◆ **Work to complete**
Search the entries for lines that contain the word "computer", and report each one found.
##########
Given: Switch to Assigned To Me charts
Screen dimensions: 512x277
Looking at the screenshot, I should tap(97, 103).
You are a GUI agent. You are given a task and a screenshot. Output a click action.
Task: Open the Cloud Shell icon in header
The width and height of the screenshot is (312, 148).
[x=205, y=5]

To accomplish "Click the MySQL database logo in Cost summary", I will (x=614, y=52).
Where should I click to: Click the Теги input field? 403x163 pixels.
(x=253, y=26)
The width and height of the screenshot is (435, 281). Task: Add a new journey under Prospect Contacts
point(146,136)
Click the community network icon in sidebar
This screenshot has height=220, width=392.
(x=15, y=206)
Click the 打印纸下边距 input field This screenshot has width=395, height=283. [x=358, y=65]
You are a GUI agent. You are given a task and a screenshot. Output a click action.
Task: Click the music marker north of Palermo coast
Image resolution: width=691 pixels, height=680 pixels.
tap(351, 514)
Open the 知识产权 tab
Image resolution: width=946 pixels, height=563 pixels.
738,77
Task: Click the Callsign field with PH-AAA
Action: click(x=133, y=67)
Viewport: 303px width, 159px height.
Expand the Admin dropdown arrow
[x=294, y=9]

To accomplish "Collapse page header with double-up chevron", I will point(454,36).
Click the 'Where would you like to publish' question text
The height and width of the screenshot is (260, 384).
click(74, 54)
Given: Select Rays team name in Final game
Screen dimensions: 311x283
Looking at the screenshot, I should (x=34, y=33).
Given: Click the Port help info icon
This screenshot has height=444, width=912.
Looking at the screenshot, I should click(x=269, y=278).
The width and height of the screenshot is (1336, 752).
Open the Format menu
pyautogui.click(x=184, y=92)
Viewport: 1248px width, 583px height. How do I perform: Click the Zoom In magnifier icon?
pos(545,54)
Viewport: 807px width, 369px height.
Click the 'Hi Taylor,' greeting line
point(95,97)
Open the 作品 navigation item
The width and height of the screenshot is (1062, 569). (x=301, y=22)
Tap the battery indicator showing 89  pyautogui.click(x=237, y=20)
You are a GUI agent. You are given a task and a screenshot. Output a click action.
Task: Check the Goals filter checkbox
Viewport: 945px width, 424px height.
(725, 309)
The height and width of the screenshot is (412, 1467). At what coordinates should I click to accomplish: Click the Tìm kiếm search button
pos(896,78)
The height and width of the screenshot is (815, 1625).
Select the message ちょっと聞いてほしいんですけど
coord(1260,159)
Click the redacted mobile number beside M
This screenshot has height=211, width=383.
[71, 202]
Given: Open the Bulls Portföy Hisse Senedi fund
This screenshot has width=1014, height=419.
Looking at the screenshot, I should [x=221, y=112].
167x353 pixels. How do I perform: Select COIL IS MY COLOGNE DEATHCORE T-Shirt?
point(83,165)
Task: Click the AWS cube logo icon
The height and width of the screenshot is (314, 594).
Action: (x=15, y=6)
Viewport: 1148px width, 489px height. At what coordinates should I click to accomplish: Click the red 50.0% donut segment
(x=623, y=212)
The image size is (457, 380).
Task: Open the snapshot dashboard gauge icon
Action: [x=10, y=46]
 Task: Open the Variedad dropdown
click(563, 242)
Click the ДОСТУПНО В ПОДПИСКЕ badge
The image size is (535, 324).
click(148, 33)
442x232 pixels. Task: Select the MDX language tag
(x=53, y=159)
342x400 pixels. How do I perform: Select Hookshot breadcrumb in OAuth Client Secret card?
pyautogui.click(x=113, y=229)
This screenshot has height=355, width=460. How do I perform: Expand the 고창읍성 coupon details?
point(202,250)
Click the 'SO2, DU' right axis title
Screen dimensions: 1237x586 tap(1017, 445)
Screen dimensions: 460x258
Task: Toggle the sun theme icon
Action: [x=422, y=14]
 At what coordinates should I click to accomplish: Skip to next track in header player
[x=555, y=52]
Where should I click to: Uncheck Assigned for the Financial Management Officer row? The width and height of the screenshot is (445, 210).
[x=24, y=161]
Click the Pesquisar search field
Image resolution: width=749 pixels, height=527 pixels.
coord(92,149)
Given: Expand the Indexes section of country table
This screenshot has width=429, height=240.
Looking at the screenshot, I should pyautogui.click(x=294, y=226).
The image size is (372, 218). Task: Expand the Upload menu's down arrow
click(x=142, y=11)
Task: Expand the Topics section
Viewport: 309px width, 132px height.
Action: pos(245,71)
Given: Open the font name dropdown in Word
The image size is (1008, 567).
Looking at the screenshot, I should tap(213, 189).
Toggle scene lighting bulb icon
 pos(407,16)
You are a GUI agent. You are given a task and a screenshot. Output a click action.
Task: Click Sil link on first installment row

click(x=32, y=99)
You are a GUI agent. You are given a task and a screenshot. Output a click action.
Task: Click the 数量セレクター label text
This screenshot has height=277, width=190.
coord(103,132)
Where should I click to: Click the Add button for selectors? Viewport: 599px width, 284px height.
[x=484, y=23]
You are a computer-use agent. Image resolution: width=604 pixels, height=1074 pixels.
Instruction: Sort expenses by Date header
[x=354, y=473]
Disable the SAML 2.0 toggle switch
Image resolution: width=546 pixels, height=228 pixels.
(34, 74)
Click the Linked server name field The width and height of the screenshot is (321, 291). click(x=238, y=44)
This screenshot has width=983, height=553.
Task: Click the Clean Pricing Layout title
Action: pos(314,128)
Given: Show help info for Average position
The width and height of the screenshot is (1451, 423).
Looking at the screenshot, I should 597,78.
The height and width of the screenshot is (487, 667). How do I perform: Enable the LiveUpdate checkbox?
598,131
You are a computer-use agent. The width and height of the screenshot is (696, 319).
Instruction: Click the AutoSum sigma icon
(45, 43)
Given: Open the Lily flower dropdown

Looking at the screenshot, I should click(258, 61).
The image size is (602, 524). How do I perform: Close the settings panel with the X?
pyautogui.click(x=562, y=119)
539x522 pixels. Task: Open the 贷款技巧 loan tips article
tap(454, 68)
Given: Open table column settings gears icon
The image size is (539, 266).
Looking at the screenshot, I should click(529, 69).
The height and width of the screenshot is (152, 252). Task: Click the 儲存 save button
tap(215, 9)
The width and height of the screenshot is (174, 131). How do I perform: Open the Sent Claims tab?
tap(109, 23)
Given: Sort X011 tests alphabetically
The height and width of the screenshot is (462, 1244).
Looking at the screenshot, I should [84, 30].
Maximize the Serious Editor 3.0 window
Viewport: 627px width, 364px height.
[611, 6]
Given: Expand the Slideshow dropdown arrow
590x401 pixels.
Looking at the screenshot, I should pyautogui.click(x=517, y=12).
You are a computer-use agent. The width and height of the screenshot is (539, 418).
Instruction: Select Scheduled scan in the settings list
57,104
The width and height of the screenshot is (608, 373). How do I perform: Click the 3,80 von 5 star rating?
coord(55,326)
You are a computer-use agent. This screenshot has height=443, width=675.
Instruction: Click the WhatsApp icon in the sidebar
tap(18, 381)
##########
◆ **Answer for this exercise**
You are a computer-use agent. Image resolution: width=604 pixels, height=1074 pixels.
You are a computer-use agent. The width and height of the screenshot is (696, 319).
You are a computer-use agent. The width and height of the screenshot is (539, 418).
You are a computer-use agent. This screenshot has height=443, width=675.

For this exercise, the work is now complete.